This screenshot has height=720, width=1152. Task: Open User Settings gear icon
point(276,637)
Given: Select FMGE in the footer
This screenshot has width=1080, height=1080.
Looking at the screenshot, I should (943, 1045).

________

Given request -
Rewrite all the lines of the material above as a numbered list, leaving out any blank lines.

Result of this exercise -
1. This screenshot has height=720, width=1152. Task: Open User Settings gear icon
2. point(276,637)
3. Given: Select FMGE in the footer
4. This screenshot has width=1080, height=1080.
5. Looking at the screenshot, I should (943, 1045).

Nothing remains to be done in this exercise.